No, this is not a political question. This is much bigger, a man vs. nature question. I have a fair idea of my place in the universe, which is not much. I am tiny piece of protoplasm floating around in a remote part of one galaxy in a billion. If me and my entire planet were to vanish overnight, no one but us would ever notice. One way or the other, we are going to do that someday, anyway.
Somehow, though, human beings have the idea that we are special. Further, they have the feeling that we are somehow in control of things. I think that’s because most of us have huge egos, for the first part, and because we have been clever enough to exert some control over our immediate micro environment, for the latter. We can close it in, we can heat it, cool it, and light it. I’m sorry, but that’s not really a big deal. Besides, it is most apparent that we are having much larger effects on the greater macro environment, but they are all unintended and highly negative, like global warming and pollution.
Next time you think we have control over our own destinies, just take a look at the news. The event that jumps out right now is the recent earthquake in Chile. I know, you think it can’t happen right now and right where you are. Well, you’re wrong. I used to live in California and went through a lot of earthquakes. Now I live in Kansas, so I’m immune, right? Wrong. I live right next to the fault (the New Madrid) that caused the largest earthquake in U.S. history.
It seems that a volcano of some significance blows its top every few years, somewhere. But most of those are someplace else and won’t ever affect you, right? Wrong. One of the largest volcanoes in the world lies under most of Yellowstone Park (The Yellowstone Caldera) and is way overdue for eruption. The ash from the explosion from that super-volcano would bury places like Omaha, Kansas City, Des Moines, Chicago, Cleveland and Cincinnati under 12-30 feet (feet!) of white hot residue, with dire effects from coast to coast and border to border. Bye, bye, U.S.

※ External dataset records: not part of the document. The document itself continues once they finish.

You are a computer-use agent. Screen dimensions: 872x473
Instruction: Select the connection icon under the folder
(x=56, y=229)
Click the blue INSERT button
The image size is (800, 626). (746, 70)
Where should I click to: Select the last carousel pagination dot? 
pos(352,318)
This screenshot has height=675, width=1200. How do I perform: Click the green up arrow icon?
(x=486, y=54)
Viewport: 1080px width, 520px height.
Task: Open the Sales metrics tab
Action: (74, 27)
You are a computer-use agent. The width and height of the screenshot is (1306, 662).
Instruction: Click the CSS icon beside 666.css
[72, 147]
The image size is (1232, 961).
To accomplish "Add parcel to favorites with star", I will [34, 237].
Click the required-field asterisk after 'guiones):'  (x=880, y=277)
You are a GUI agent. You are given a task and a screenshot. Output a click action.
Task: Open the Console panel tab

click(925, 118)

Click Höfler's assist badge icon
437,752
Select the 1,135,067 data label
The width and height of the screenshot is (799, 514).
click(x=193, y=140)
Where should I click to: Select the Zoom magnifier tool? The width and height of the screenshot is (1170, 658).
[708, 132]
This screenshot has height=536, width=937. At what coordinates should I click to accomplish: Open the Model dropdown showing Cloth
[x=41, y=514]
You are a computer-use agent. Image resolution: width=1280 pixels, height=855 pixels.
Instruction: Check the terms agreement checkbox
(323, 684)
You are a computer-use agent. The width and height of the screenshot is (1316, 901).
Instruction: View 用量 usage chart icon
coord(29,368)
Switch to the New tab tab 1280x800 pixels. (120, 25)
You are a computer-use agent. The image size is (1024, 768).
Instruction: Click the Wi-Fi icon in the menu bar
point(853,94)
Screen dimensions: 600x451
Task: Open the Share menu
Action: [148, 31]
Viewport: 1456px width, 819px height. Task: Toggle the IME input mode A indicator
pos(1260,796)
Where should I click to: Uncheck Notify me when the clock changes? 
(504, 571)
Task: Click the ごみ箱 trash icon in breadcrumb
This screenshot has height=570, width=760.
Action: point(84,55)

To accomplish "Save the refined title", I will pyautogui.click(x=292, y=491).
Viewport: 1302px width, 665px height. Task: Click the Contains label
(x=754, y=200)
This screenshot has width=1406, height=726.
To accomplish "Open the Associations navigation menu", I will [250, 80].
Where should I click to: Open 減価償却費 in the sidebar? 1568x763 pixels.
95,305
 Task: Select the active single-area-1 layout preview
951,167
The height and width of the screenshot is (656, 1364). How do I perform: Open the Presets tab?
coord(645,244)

Then there is the not-so-friendly tsunami, the rapidly-spreading deadly virus , the incoming earth-busting meteor, and a whole score of other disastrous possibilities. Global warming alone, with the expected rise in ocean levels and shift in agricultural zones, is very likely to completely disrupt the lives of most people on the planet, and yet it is but a relatively minor shift in the way the planet works. Some scientists are convinced that the change in the weather will lead to a planet-wide ice age, which very few human beings would live through.
Don’t kid yourself. We are living at the unconscious mercy of a random, uncaring universe. I am the first to say that the universe is a marvelous and fascinating place. Logic tells me, however, that it is at least as dangerous as it is marvelous. Ask the dinosaurs.